3) Cada  cierto  tiempo  de  entrenamiento continuo, es conveniente un período de descanso mayor. Por ejemplo, si llevas un promedio de 3 meses practicando ejercicios de musculación con una frecuencia de 4  a  5  veces por semana, sería adecuado un descanso de una semana completa.  Incluso regresarás al gimnasio con mayor fuerza.


Los cuatro pilares fundamentales de la musculación



1.       Rutina adecuada para volumen muscular: 
No cualquier tipo de entrenamiento realizado en un gimnasio, aumentará nuestra masa muscular. El tipo de entrenamiento que ha probado incrementar el volumen muscular, es aquel que incluya el levantamiento de pesas, realizados de forma regular, siempre y cuando cumpla dos características:
                 1.1)  Incrementos constantes
                 1.2)  Variaciones  en las rutinas.
Los incrementos constantes, se refieren al aumento progresivo pero constante del peso o del número de repeticiones, con lo cual evitaremos la falta de progresión muscular.
Las variaciones periódicas en las rutinas, se refieren a los cambios en el tipo de ejercicios que debemos realizar, lo cual es adecuado llevarlo a cabo en un tiempo promedio de cada 3 meses.
Estas  dos  características,  deberán  ser  cumplidas  en  un  entrenamiento  de  musculación,  para estimular la reparación adecuada por parte del organismo  y  el  incremento  muscular  compensatorio.

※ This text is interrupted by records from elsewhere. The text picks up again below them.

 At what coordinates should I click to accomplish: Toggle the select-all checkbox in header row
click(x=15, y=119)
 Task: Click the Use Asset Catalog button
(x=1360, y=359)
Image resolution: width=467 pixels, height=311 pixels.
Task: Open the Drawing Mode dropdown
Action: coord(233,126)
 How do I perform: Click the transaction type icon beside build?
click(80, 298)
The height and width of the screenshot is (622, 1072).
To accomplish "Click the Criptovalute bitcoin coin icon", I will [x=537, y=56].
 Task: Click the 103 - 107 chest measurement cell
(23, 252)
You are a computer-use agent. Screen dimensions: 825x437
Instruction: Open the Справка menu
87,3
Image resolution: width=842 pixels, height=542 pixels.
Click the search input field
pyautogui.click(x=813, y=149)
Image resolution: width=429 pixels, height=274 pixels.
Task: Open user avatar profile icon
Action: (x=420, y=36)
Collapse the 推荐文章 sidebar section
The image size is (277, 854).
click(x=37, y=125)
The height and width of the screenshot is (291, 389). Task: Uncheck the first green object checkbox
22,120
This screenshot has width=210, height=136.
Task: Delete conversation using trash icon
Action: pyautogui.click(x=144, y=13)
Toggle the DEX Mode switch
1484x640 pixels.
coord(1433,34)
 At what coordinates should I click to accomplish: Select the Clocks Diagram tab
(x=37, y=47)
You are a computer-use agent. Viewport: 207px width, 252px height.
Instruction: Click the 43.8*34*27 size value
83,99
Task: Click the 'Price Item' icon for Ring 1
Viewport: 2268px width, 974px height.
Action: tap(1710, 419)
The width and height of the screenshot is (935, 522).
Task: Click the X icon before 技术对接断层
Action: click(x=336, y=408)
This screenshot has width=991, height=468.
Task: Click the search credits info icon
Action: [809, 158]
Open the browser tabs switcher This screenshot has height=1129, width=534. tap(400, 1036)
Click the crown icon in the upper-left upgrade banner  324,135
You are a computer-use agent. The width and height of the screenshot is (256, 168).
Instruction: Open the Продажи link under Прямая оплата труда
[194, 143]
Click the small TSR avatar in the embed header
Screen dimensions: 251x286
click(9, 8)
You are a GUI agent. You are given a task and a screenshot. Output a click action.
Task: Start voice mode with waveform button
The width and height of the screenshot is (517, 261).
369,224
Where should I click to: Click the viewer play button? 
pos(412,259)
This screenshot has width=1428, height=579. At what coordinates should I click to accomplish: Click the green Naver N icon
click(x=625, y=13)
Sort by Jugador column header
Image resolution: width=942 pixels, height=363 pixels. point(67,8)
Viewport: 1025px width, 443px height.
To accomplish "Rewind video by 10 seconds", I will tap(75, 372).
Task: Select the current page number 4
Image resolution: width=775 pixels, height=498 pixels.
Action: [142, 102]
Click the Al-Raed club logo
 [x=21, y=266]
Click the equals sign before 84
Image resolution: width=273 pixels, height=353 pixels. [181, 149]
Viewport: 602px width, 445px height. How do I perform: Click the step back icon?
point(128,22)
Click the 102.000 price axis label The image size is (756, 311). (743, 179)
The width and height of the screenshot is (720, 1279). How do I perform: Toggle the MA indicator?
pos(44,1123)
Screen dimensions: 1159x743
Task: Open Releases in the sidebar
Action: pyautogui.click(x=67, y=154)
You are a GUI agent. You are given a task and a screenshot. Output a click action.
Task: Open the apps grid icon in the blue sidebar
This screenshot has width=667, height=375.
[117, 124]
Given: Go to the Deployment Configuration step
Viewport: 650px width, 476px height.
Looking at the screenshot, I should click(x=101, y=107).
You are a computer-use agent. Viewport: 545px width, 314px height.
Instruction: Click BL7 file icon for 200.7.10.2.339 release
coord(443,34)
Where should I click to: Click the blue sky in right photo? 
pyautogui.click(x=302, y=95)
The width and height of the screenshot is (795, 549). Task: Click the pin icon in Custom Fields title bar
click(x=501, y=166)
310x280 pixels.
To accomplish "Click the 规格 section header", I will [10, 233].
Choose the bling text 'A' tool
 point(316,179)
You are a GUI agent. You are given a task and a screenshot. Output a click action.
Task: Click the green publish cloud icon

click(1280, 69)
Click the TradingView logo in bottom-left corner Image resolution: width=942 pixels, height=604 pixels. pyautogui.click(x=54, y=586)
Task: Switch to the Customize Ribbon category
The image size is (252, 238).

2.        Dieta de musculación:
Si nuestro objetivo es el incremento del peso corporal magro, necesitamos una dieta rica en proteínas de alto valor biológico y con cantidades suficientes de carbohidratos para compensar el gasto energético por el ejercicio.
También es preferible distribuir su dieta de musculación en varias comidas al día, en un número de 5 ó  6 comidas al día.

3.       Suplementación nutricional:
La  suplementación  es  importante  (aunque quizás no tan esencial como los otros),  como  parte  del incremento proteico en la dieta.
Se recomienda utilizar proteínas con digestibilidad e índice químico alto.

4.        Descanso suficiente:

El reposo muscular posterior a una sesión de entrenamiento, es tan importante como la misma sesión de entrenamiento, sin el cual los progresos no se harán muy notables. Se recomienda un período no menor de 36 a 48 horas, entre un entrenamiento y otro para un determinado grupo muscular.


5 TIPS PARA CUIDAR TU SALUD EN LA OFICINA



Te presentamos cinco tips que puedes practicar en la oficina para no sufrir los estragos de estar todo el día sentado, comiendo y sin mucha actividad física.

¡Párate!: El pasar muchas horas sentado puede afectar tu circulación y causar más adelante problemas cardíacos o estéticos como las famosas varices  Intenta levantarte y estirarte cada hora; esto, además de ayudar a tu salud, será una buena oportunidad para tener algo de actividad física. Haz todo lo posible para caminar: desde dejar tu carro en la siguiente cuadra, hasta evitar el elevador o escaleras eléctricas.

Tomar constantemente agua natural: El agua entre sus propiedades como oxigenador del cuerpo, también nos ayuda a desechar esos excesos que muchas veces no necesitamos; nos ayuda a mantener un estado de saciedad y con esto evitando la chatarra que en muchas ocasiones podemos llegar a injerir.

Prepara tus alimentos: Muchas veces es difícil llevar esta tarea, pero sin lugar a dudas es lo más recomendable. Llevar tu dieta a la oficina evitará que comas toda esa comida con muchos carbohidratos y grasas que no necesitamos. Intenta consumir manzana como snack por su alto contenido en fibra que, en juego con el agua, te ayudarán a no tener tanta hambre además de llenarte de energía.

Mantén una postura correcta: El mantener la espalda baja bien recargada nos evitará problemas más adelante, además de que una buena postura también ayuda a tener una buena oxigenación.